Site icon Duncan Bucknell

Monsanto's costly patent strategy mistake

As mentioned in the 19 October Global Week in Review, Monsanto’s recent failure to enforce its controversial Round Up Ready GMO patent provides a perfect illustrator of a lost lifecycle management opportunity.

The patent was held valid but not infringed in the suit against Cargill decided in the UK Patents Court on 10 October 2007.

All of the claims of the patent (EP0546090) pressed by Monsanto were restricted to either isolated DNA or a method for producing a genetically transformed plant. However, the alleged infringing material was soybean meal created after further processing of plants which were several generations beyond the original transformed plant. The imported goods bore little resemblance and were certainly not the direct result of the patented process.
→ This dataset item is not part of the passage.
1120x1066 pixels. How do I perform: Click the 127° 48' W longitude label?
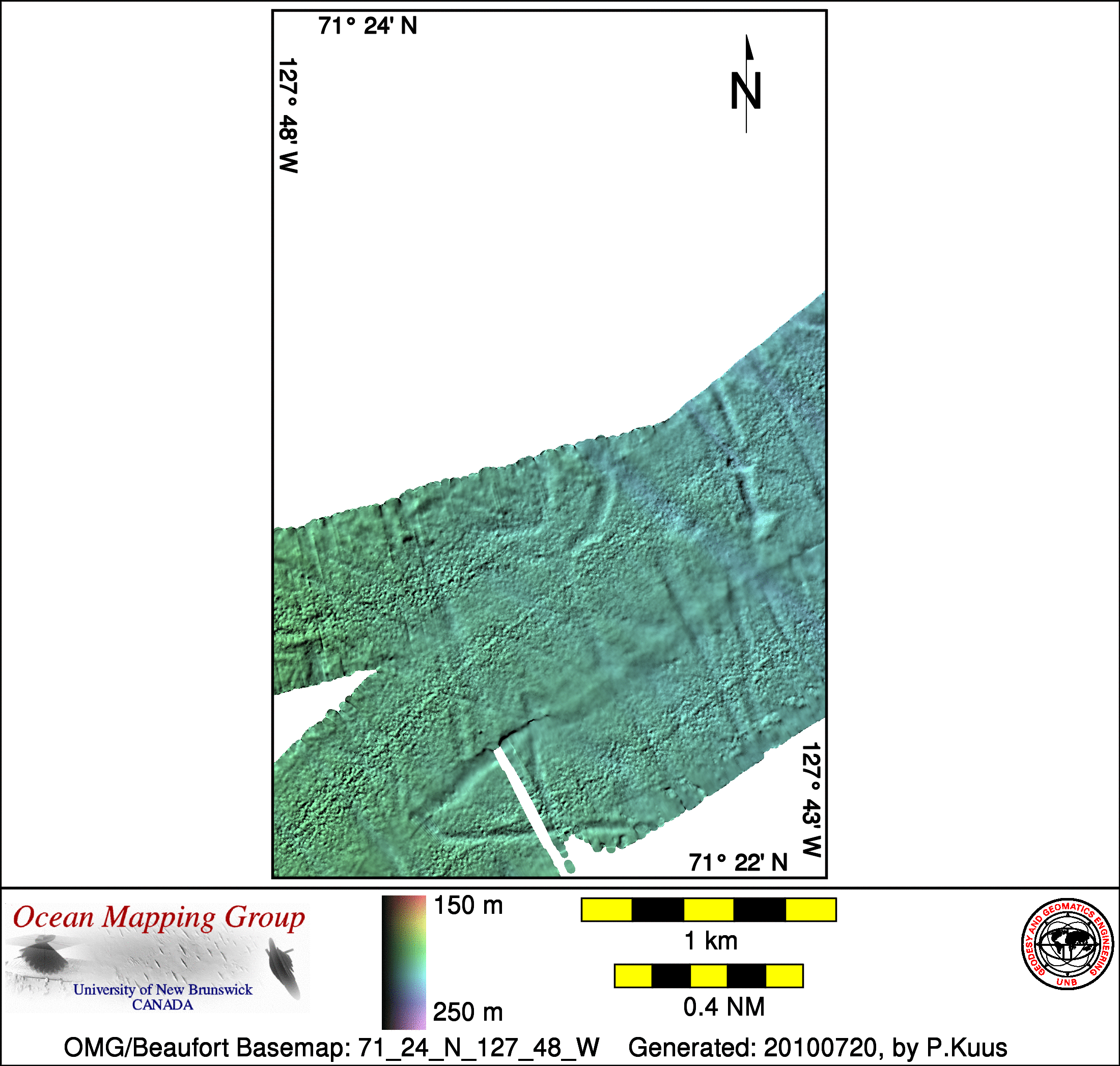pos(289,116)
No infringement, game over, thanks for playing.

What should Monsanto have done?

Here’s one simple suggestion – what would you add?

File a further patent disclosing and claiming processes to produce the commercial products which would arise from the new technology. Some might suggest that this could have been added to the original patent specification. This is true but there is probably further work to be done to support the second application which should therefore obtain separate protection, and the consequent extension to the monopoly period. If you’re concerned about the disclosure in the earlier application – fine – just adjust the timing of the first filing for the second patent. Oh, and draft the thing carefully.